On Sun, 12 Mar 2017 at 19:11 Raymond Hettinger <raymond.hettinger@gmail.com> wrote:

> On Mar 10, 2017, at 2:13 PM, Brett Cannon <brett@python.org> wrote:
>
> I wanted to get initial feedback on things we can easily tweak:

Overall, the new workflow is mostly positive.  The tooling looks great and it seems to have increased the number of participants.

There is a disconnect between discussions on the tracker and discussions on the bug tracker. It would be nice if discussions could be better synchronized.

There has been discussion of about coming up with some bot that would post a message on service A when there's been comments on service B, although I don't know how much that would help (nor which way the comments would go, e.g. comment on GH that there's stuff on bugs.python.org or the other way around?). Basically we all just need to be better about keeping only code review discussions on GH and all other discussions on bugs.python.org. The other way is to always have a welcome message stating this fact (whether that's on every PR or only in the CLA message I don't know), but I don't know if that would help either.

-Brett
 

There does seem to be some confusion on when it is okay to commit.  At least one core dev is of the opinion that if tests are passing it is okay for him to approve and commit regardless of area of expertise, status of the tracker item, or approval of the module maintainer.  IMO, having the tests pass is a pretty low bar and seems to bypass consideration of whether the change is the right thing to do.

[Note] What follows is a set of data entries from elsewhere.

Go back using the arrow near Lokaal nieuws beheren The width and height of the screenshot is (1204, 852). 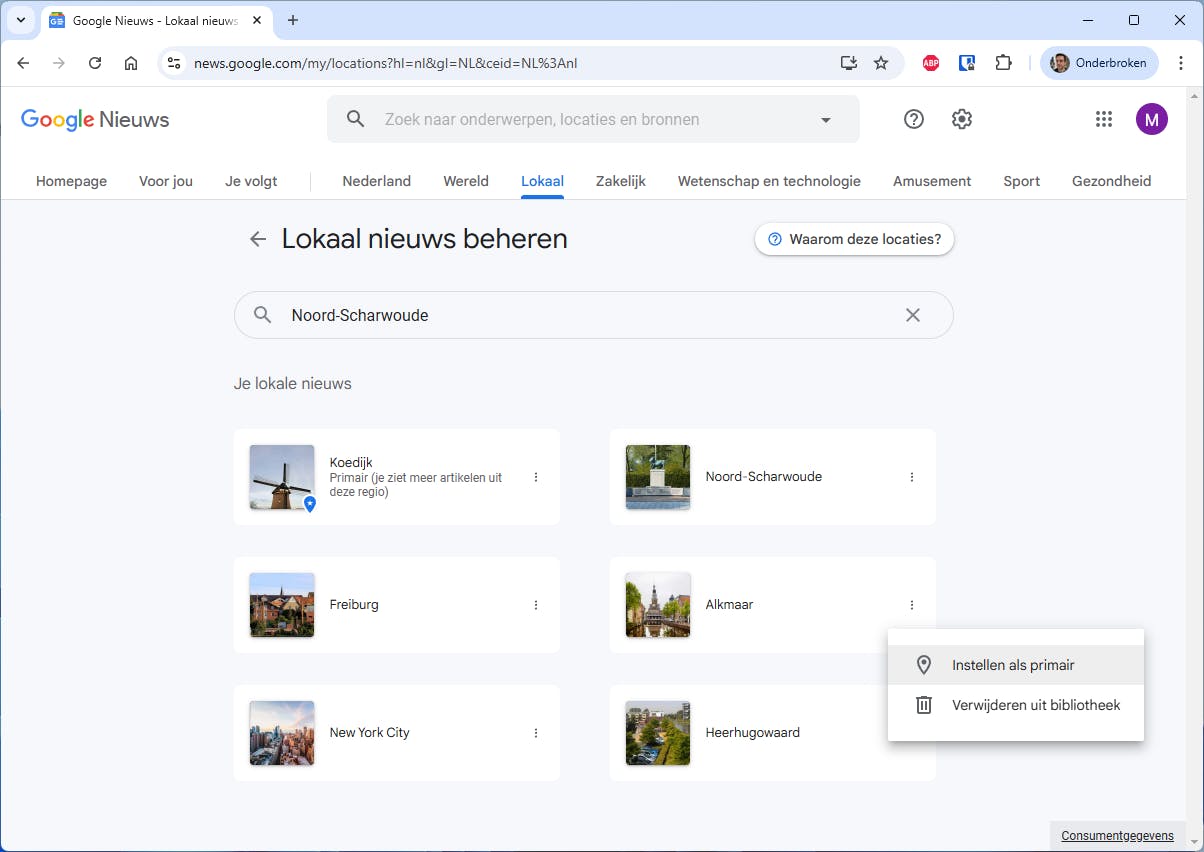[x=257, y=239]
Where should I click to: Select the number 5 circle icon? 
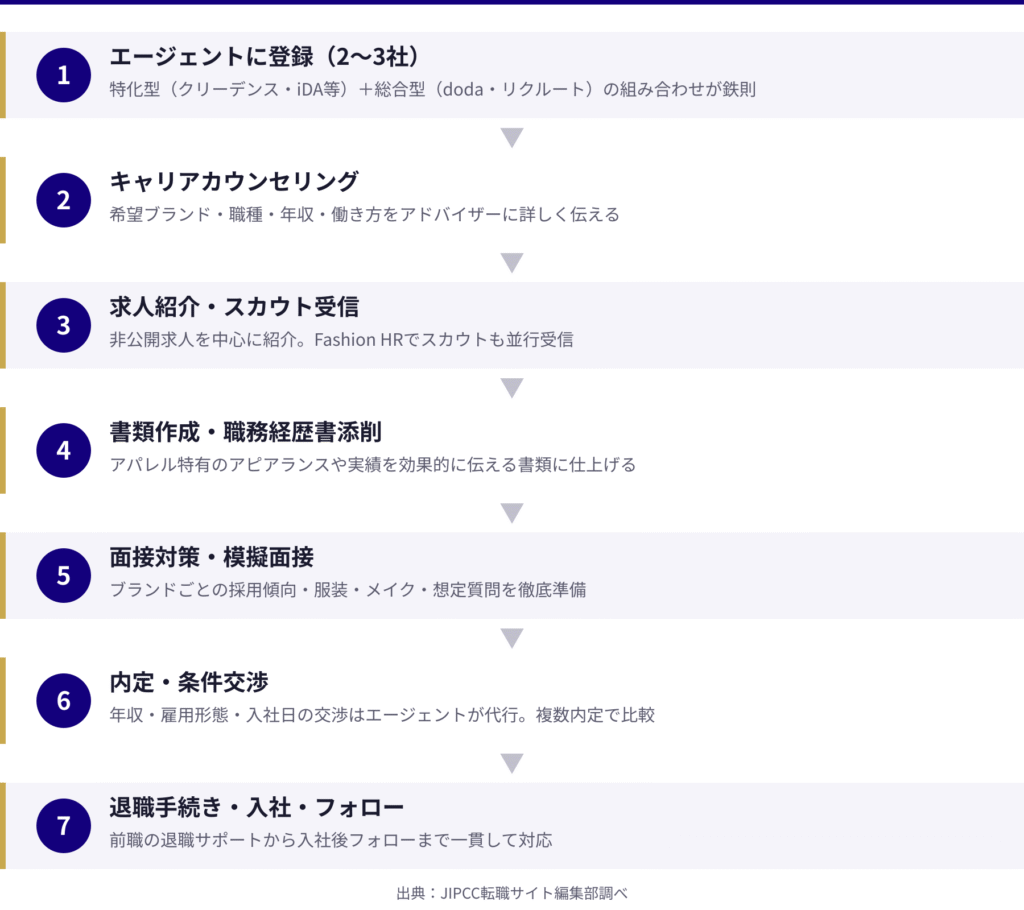[x=64, y=575]
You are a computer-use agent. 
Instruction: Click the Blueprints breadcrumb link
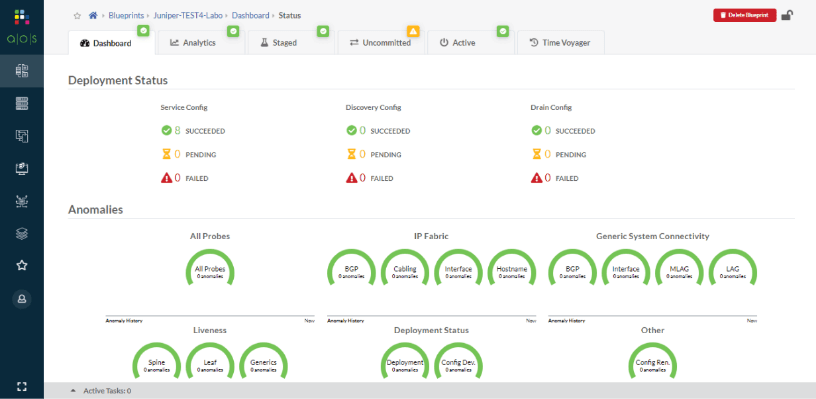pyautogui.click(x=126, y=16)
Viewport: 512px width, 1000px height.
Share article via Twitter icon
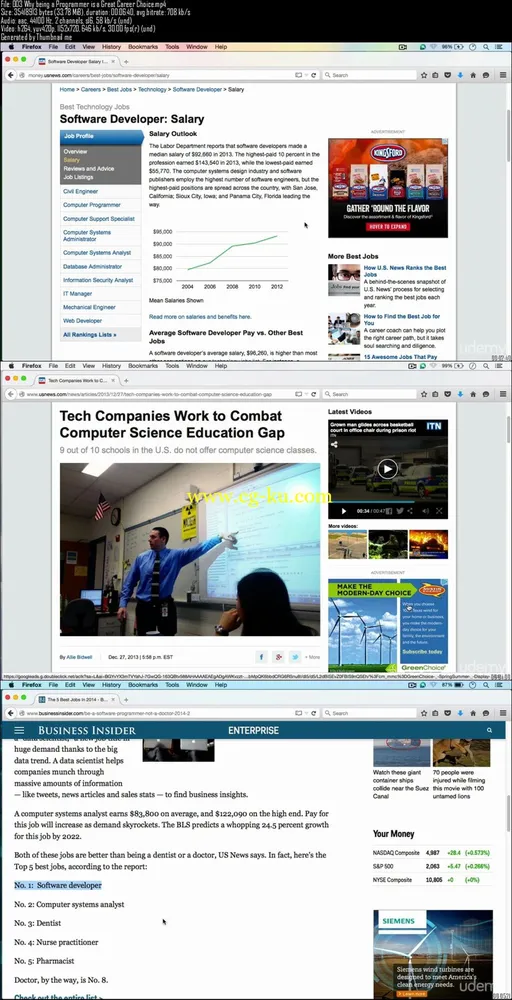pos(295,657)
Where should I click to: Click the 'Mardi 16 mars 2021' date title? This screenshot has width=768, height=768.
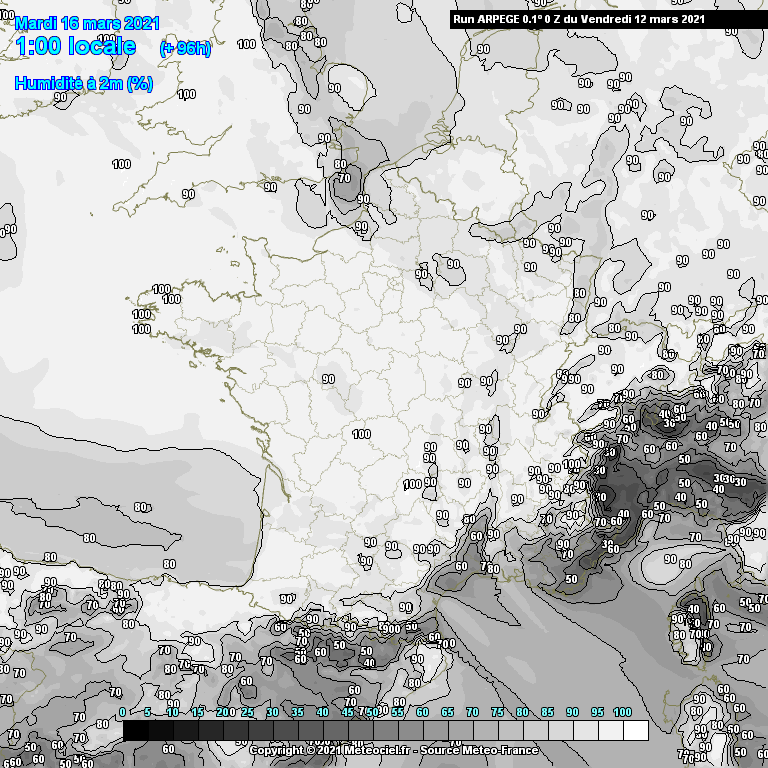(87, 23)
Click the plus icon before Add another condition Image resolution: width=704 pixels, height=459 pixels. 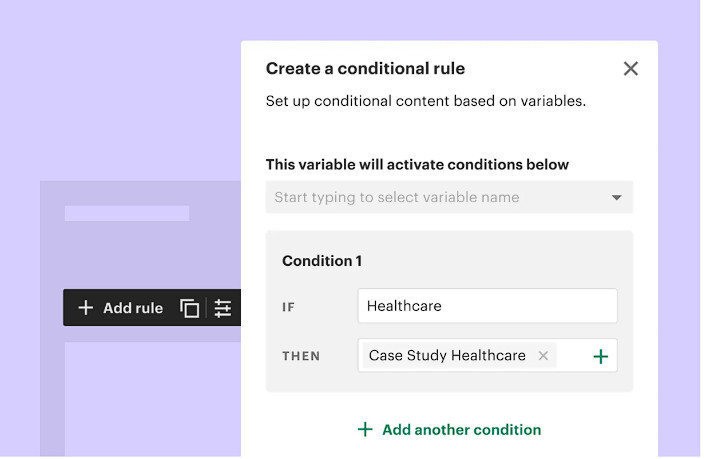pos(365,430)
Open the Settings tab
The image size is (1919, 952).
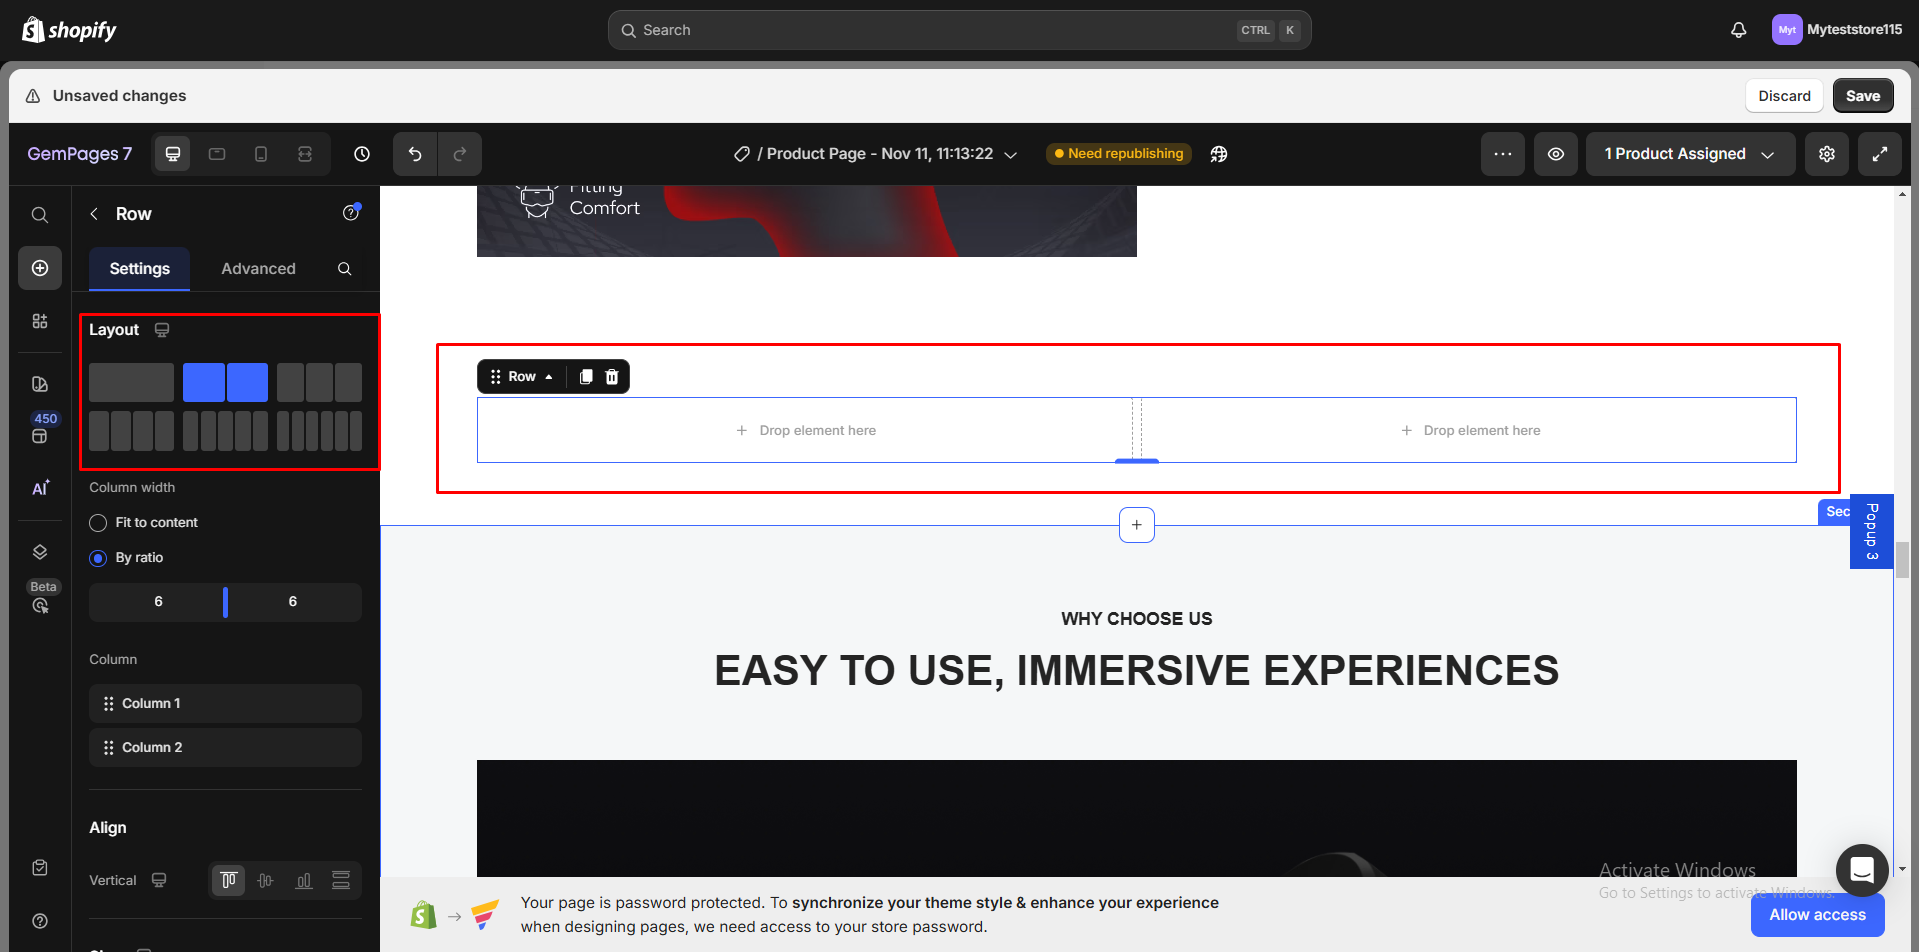(139, 269)
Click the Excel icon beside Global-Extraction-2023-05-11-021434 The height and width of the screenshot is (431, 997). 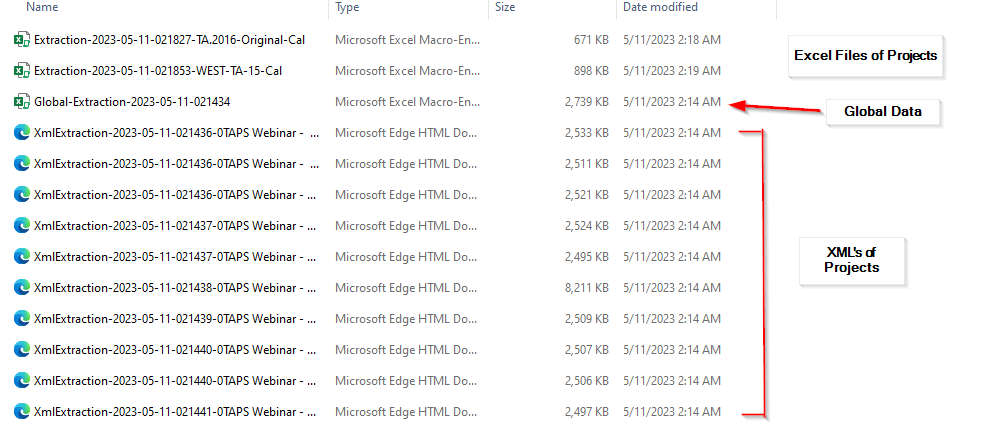(21, 102)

For me personally, I've not yet had time to read through all the new processes, the new devguide,and  to get my git/github skills up-to-date, so I've been completely left behind (not a single patch or build since the migration).  I'm hoping that I can get caught up over some upcoming weekend, but the migration did create a whole new set of challenges that I've never had in the last 16 years of core development.  For the time being, I'm mostly helpless and can only comment here are there on various issues.

For people who have more time on their hands or who were already familiar which all the tooling, the migration seems to have been much easier.